**Directions for this task:** Begin the copy at the line that contains "You are a computer-use", end it at the last line of the entries below, keep every word exact, and include no pictures.
Given data Start Marker
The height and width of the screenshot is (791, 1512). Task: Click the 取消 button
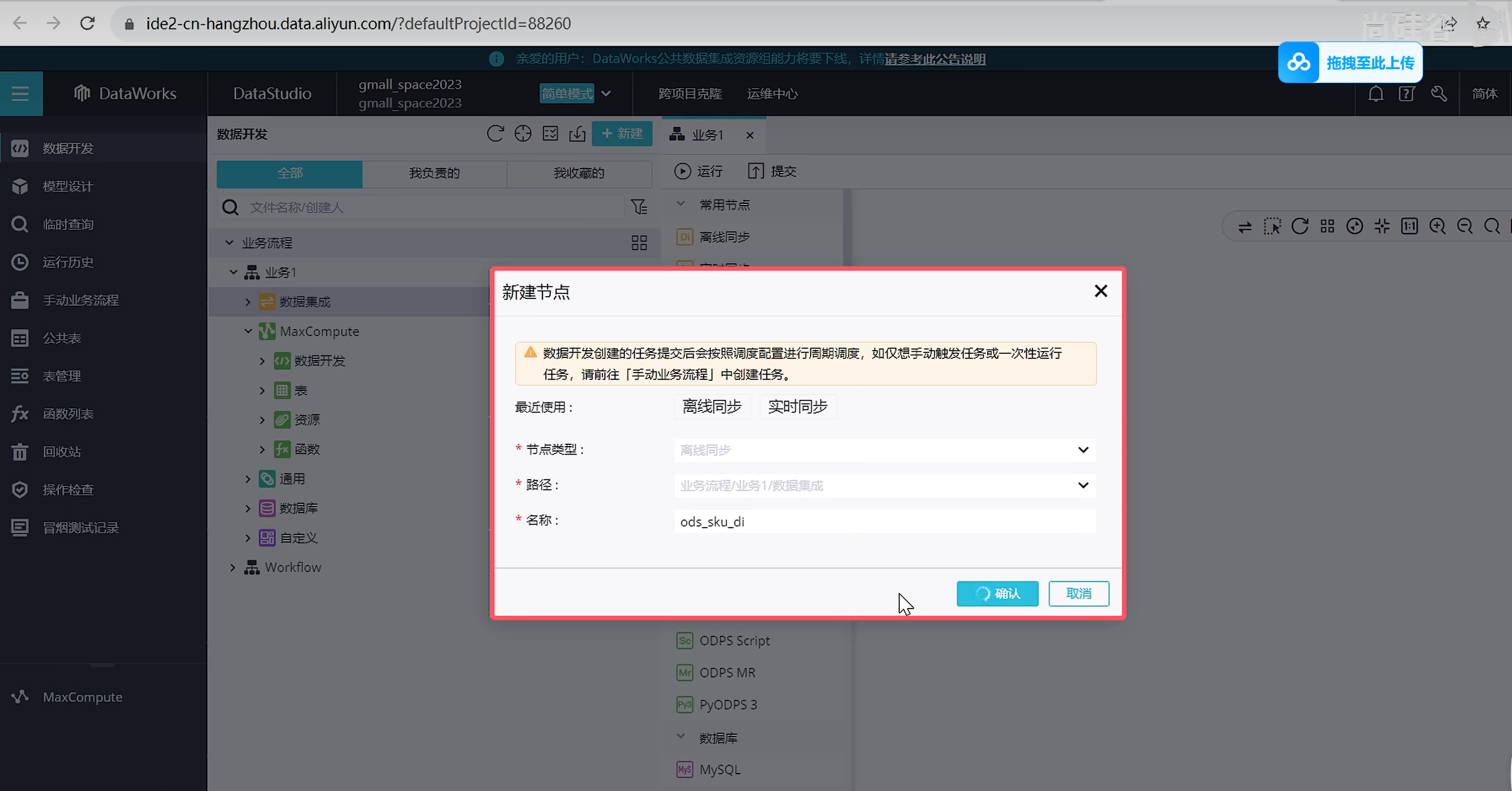click(1078, 593)
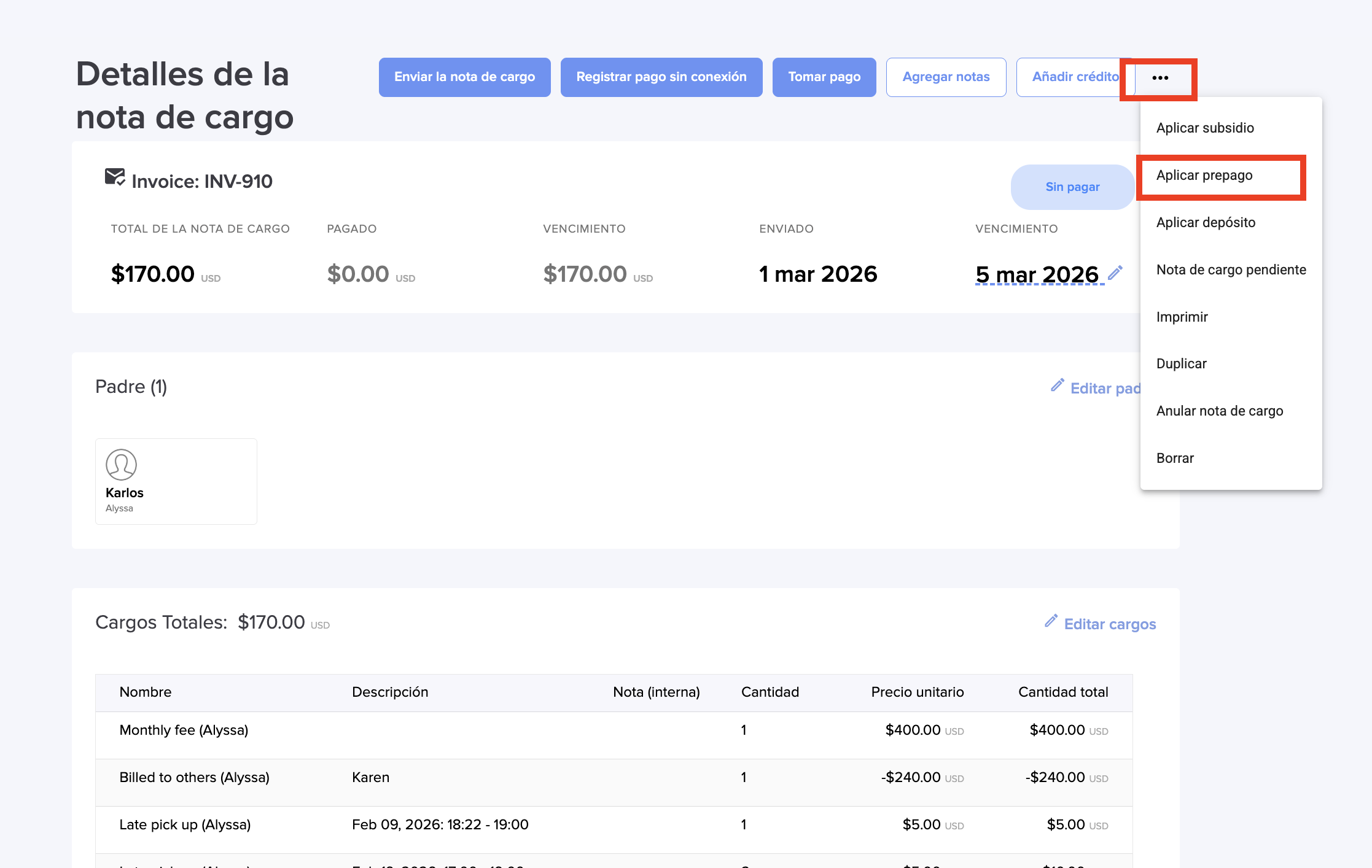Click the Sin pagar status badge
The image size is (1372, 868).
1072,187
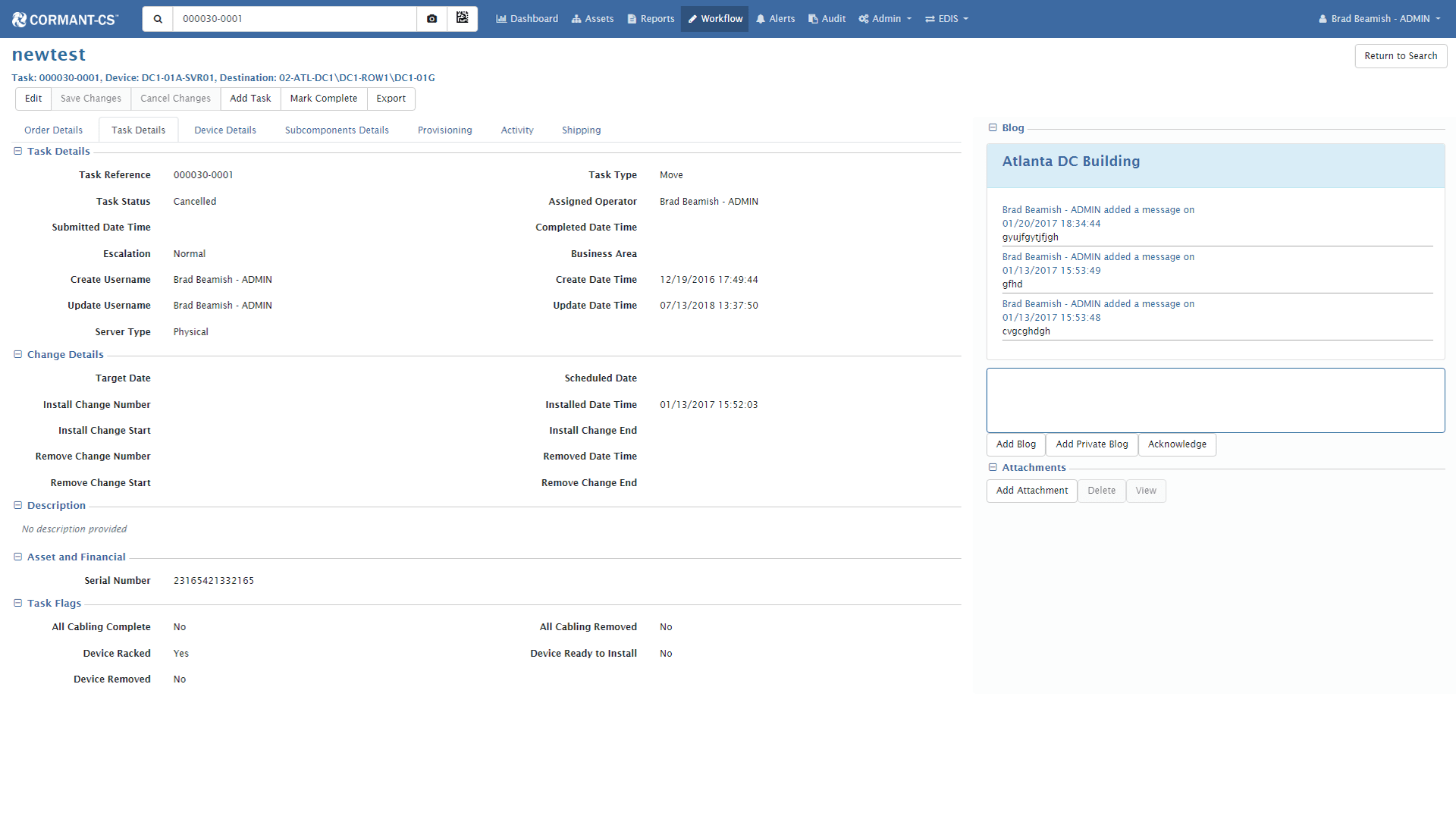Click the CORMANT-CS logo
This screenshot has height=819, width=1456.
coord(65,18)
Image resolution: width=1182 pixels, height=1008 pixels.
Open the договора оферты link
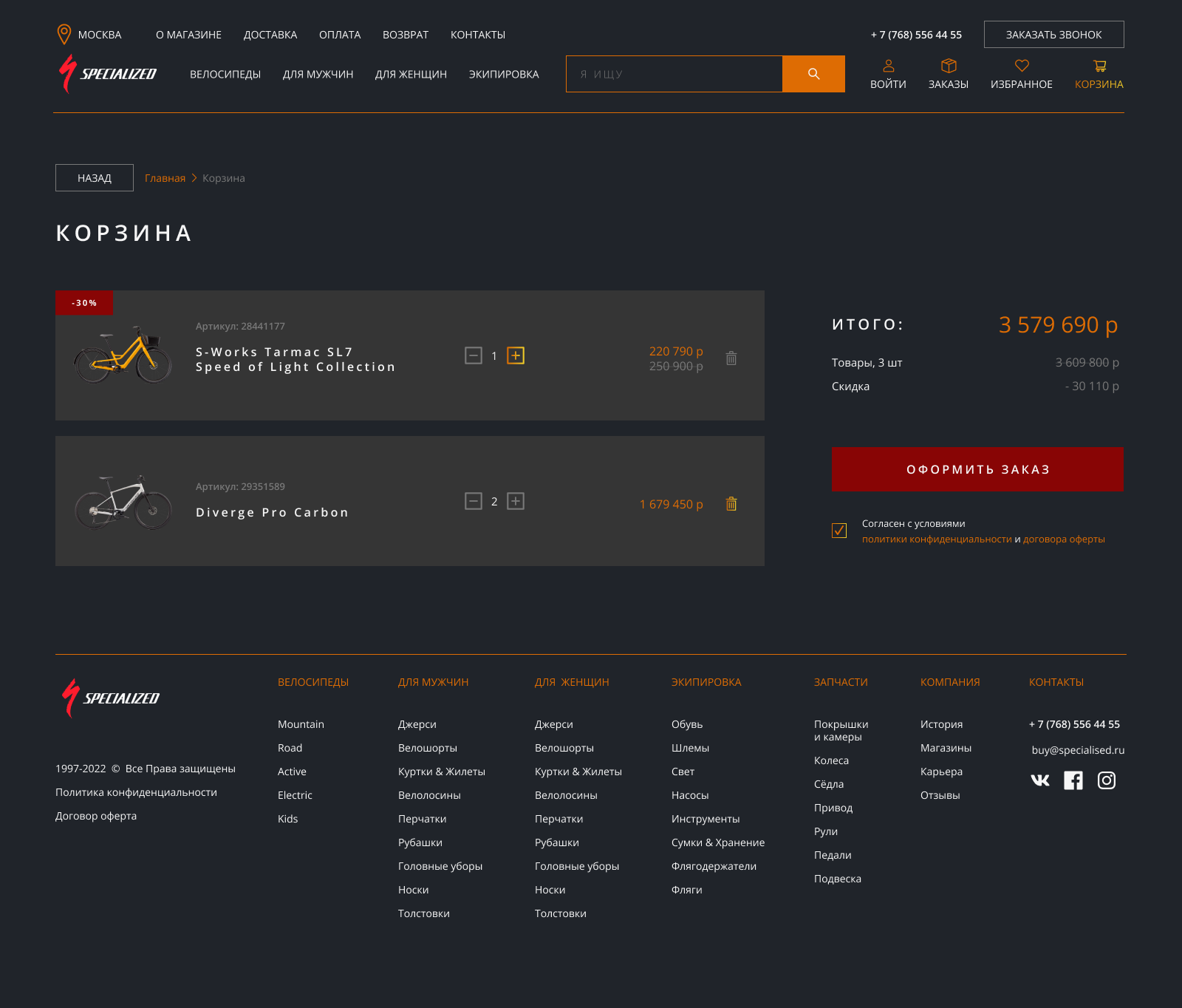click(x=1064, y=539)

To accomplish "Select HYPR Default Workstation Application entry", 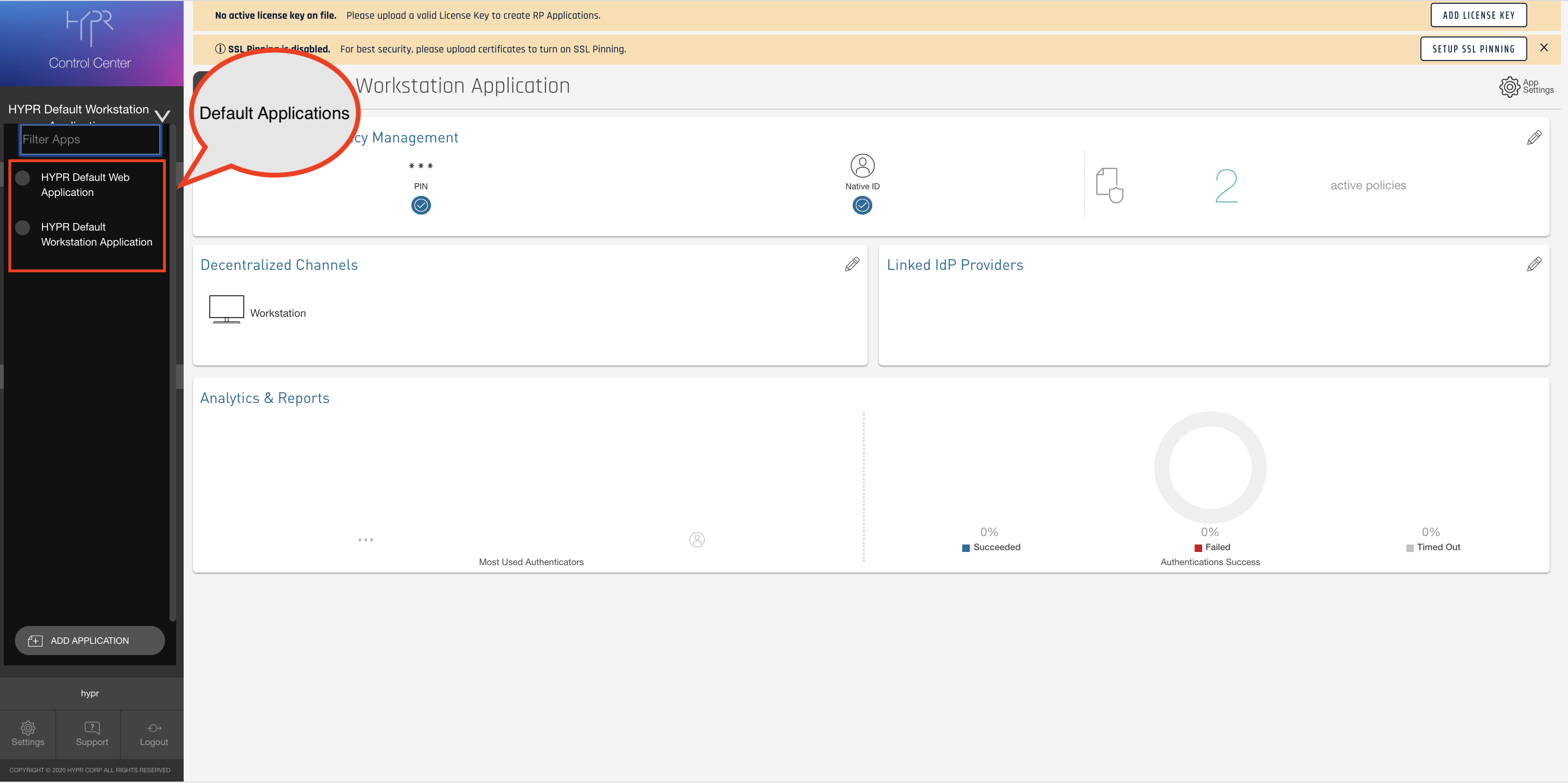I will tap(96, 234).
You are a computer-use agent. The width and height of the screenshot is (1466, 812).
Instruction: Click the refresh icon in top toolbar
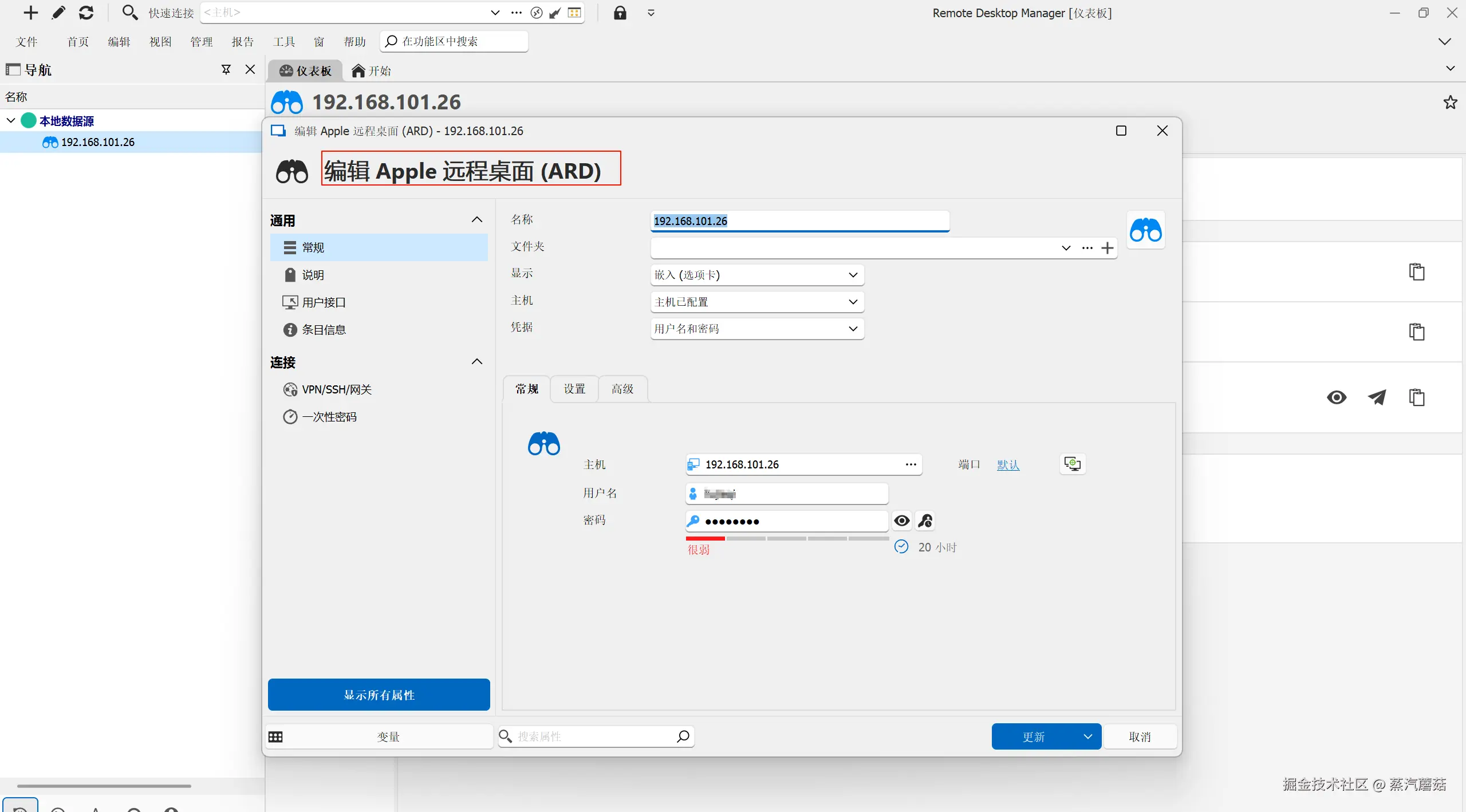[86, 13]
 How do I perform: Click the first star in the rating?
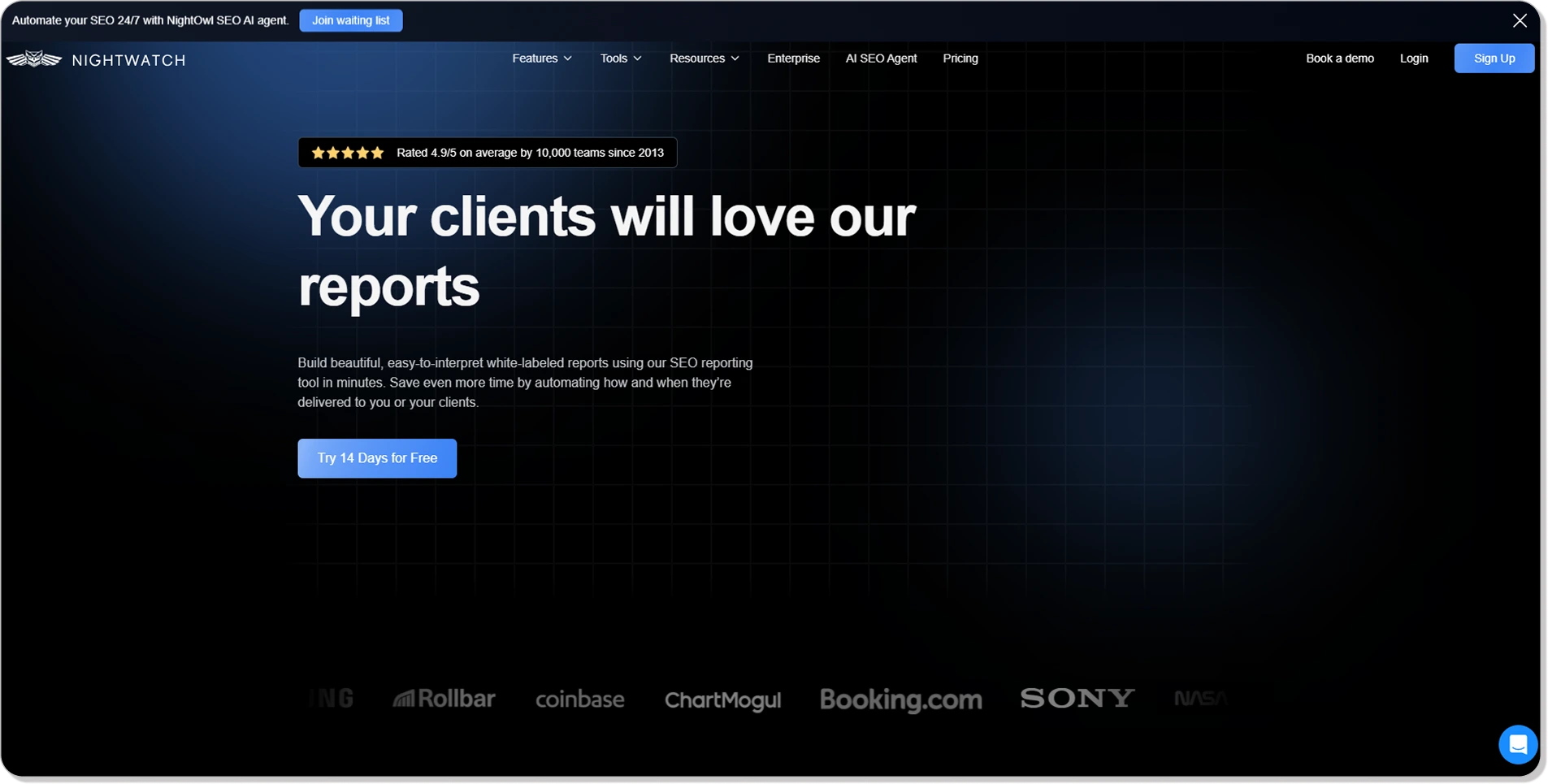coord(317,153)
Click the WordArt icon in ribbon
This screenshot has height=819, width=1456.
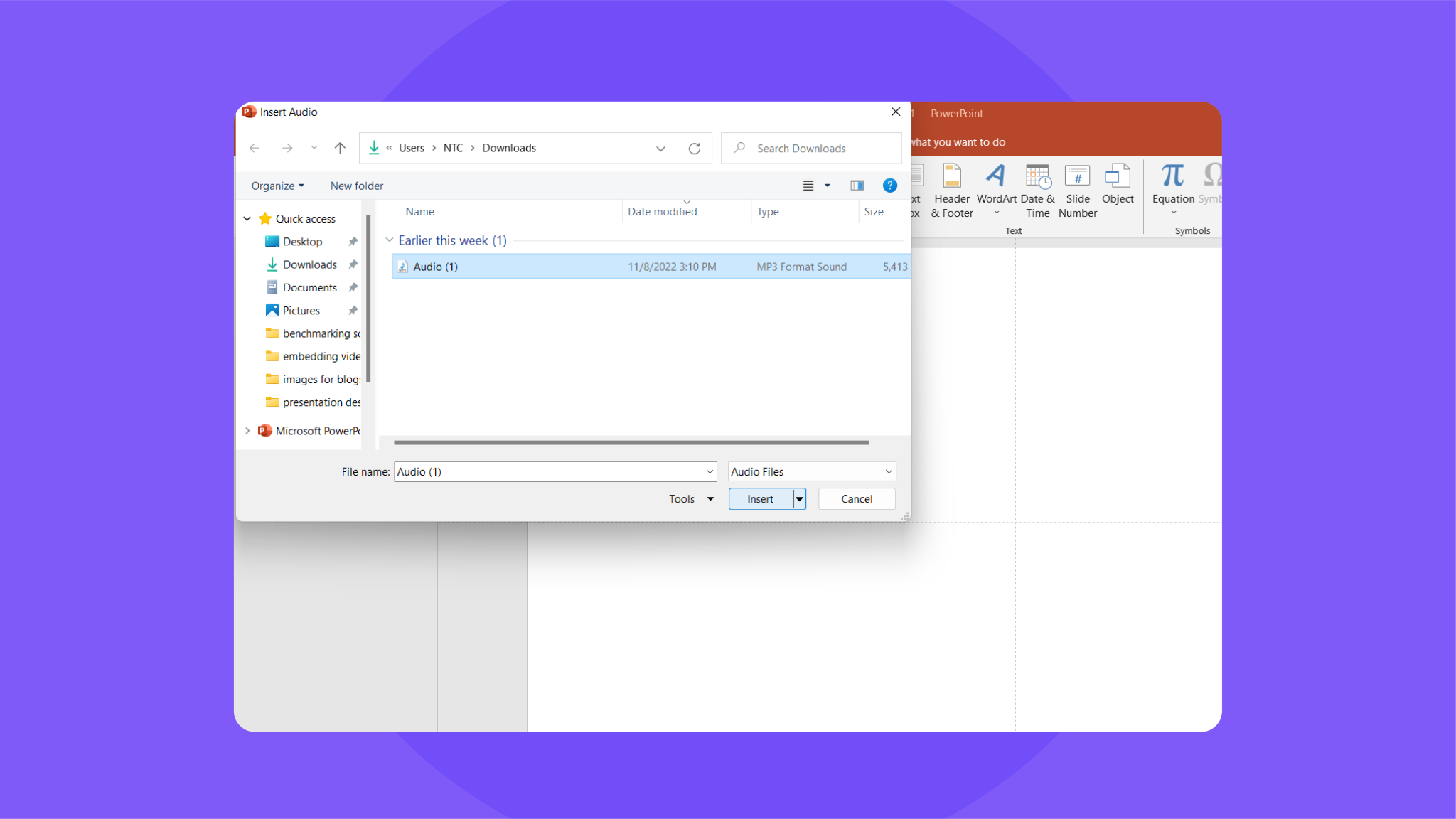coord(995,176)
Given data End Marker
**Solution to the problem:**
You are a computer-use agent. The width and height of the screenshot is (1466, 812).
Instruction: Click the refresh icon in top toolbar
[86, 13]
 How do I perform: Click the first star in the rating?
coord(317,153)
Click the WordArt icon in ribbon
This screenshot has height=819, width=1456.
coord(995,176)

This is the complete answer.